> **Goal of the exercise**
Pick up the profile of psychiatric nurse practitioner Dr. Tiffany M. Smith after its last sentence and keep writing it.

> **Reading text**
┌──
Dr. Tiffany M. Smith is an integrative and functional psychiatric nurse practitioner, but she did not start practicing this way until she was challenged with improving her husband’s health without the use of Western medicine practices. Her husband, a combat veteran, suffered from debilitating pain, PTSD, chronic depression and anxiety, and insomnia/hypersomnia. Bed-bound, he felt little relief from traditional treatment methods, like pain pills and steroids. Her husband refused any further treatment from Western medicine and was faced with how to improve their quality of life without the medicinal approach they were taught. Helping him improve his conditions inspired her to start her psychiatric practice Aroma Functional Nutrition Psychiatry.
While helping him heal, she saw the benefits firsthand of functional medicine and nutrition in treating a wealth of conditions and added it to her practice. Her practice focuses on helping her patients improve holistically and become more mindful of how their lifestyles affect their conditions. “How you live your life is going to either move you toward or away from health,” says Dr. Smith. “70 to 80% of your health and wellbeing is based on how you live.”
She believes overprescription of drugs and a lack of education on healthy lifestyles are a barrier to wellness. “The thing with our healthcare system is they’re only trained in acute situations, but we’re dealing with lifestyle and chronic conditions.” She believes that if people choose the healthier lifestyle habits that work for them it will result in better physical and mental well-being instances; when they can’t, she’s there to identify the root cause and work with her client to create a holistic customized treatment plan.
While she prescribes medication when appropriate, medication isn’t the first part of her treatment plan. “If you come to me and you say, ‘I’m sad,’ I’m not going to say, well, here’s an anti-sad medication like Zoloft,” said Dr. Smith. “We put a lifestyle plan into place that will include sleep, nutrition, movement, relationships in addition to possibly needing counseling or coaching; then using supplements and botanical medicines depending on the severity.
└──
> **Data shown**
┌──
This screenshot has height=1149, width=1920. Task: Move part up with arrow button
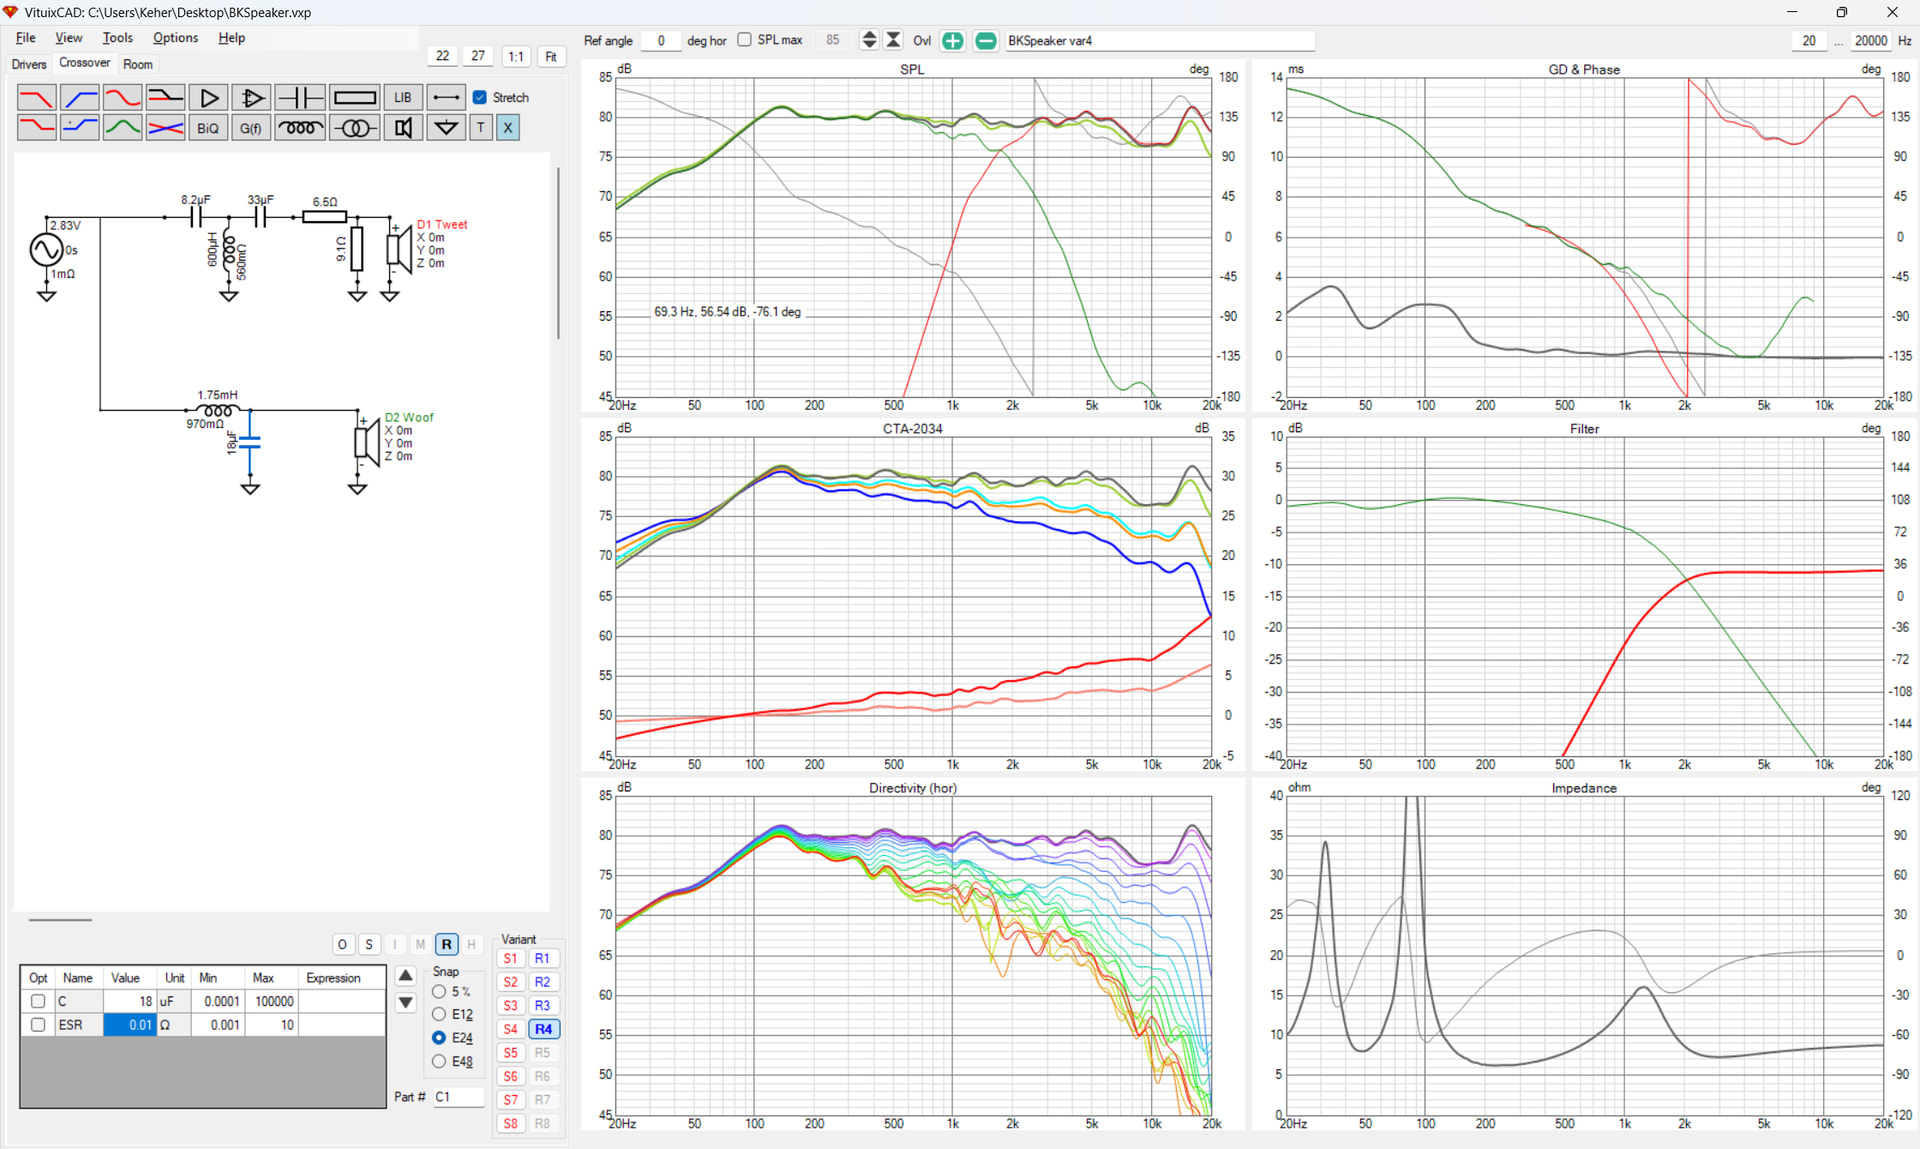click(405, 975)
└──
> **Result of the exercise**
Helping her patients improve their condition, without unnecessary medication, is her biggest reward. “I am ecstatic when we don’t have to go in and change your body with a medication to make you better, that you were able to harness the power of your body naturally to help you heal and get through,” she said. Her goal is always to help her clients create a lifetime of skills and habits that lead to better health and for her patients to know how their bodies respond to certain things. “The message isn’t getting out, that if you change your lifestyle, you could reverse diabetes. You can significantly impact fibromyalgia and lupus, and many chronic conditions which also affect mental health,” she said.
Dr. Smith has created a Mental Health Resuscitation program that involves sessions with her, access to her community (Free2BU Nation), and her Mental Wellness Unlocked course. She believes that this is the trifecta to better mental health and well-being and the catalyst to recovery from mental illness and living the full and unique life people are destined to have. The community and course are available to everyone regardless of whether she is licensed in your state.
Dr. Smith currently holds a monthly webinar for BIPOC women. She is also trained in perinatal mental health care. Next year, she will be holding an event called “Climb Out The Darkness” that brings awareness to mental health among new families. In the future, Dr. Smith wants to grow her practice with providers across the country. She also plans to start a podcast called “It’s More Than Just A Pill” where listeners can hear from complementary and alternative practitioners of other modalities like yoga, meditation, and aromatherapy. As for her ultimate aspirations, she wants to be global. “I want to help people live better lives and understand that how you live your life affects your health and wellbeing; then move that needle across the world.”